### [To do]
Each line from the one containing "The width and" through the final line of the records is to be repeated exactly, with no additions.

### [Stored items]

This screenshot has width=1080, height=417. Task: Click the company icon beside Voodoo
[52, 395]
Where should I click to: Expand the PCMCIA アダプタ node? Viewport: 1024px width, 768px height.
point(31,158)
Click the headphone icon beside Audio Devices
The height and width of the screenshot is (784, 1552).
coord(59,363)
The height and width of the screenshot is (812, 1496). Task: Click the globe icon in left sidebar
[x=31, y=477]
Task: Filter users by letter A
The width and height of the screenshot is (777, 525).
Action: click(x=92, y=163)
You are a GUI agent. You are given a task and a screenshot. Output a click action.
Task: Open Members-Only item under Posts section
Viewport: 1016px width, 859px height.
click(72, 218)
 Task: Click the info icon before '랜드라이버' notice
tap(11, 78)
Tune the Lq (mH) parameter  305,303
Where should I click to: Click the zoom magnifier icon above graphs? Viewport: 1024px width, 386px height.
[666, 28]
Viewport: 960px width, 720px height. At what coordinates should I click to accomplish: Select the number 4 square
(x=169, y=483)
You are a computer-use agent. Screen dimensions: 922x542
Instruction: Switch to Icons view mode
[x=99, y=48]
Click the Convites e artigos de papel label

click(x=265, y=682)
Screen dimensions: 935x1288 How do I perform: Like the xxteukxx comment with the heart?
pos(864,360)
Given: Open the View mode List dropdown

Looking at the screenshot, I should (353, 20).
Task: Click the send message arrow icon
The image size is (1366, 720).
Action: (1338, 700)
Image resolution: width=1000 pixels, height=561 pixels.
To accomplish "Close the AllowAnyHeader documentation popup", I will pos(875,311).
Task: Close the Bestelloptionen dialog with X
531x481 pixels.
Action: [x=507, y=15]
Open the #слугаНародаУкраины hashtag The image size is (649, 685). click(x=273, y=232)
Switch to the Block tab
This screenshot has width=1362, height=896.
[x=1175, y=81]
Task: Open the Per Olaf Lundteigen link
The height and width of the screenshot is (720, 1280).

### [Exercise output]
The width and height of the screenshot is (777, 525).
Action: click(x=92, y=163)
You are a GUI agent. You are given a task and a screenshot. Output a click action.
Task: Open Members-Only item under Posts section
Viewport: 1016px width, 859px height.
click(72, 218)
 Task: Click the info icon before '랜드라이버' notice
tap(11, 78)
Tune the Lq (mH) parameter  305,303
Where should I click to: Click the zoom magnifier icon above graphs? Viewport: 1024px width, 386px height.
[666, 28]
Viewport: 960px width, 720px height. At what coordinates should I click to accomplish: Select the number 4 square
(x=169, y=483)
You are a computer-use agent. Screen dimensions: 922x542
Instruction: Switch to Icons view mode
[x=99, y=48]
Click the Convites e artigos de papel label

click(x=265, y=682)
Screen dimensions: 935x1288 How do I perform: Like the xxteukxx comment with the heart?
pos(864,360)
Given: Open the View mode List dropdown

Looking at the screenshot, I should (353, 20).
Task: Click the send message arrow icon
The image size is (1366, 720).
Action: (1338, 700)
Image resolution: width=1000 pixels, height=561 pixels.
To accomplish "Close the AllowAnyHeader documentation popup", I will pos(875,311).
Task: Close the Bestelloptionen dialog with X
531x481 pixels.
Action: [x=507, y=15]
Open the #слугаНародаУкраины hashtag The image size is (649, 685). click(x=273, y=232)
Switch to the Block tab
This screenshot has width=1362, height=896.
[x=1175, y=81]
Task: Open the Per Olaf Lundteigen link
The height and width of the screenshot is (720, 1280).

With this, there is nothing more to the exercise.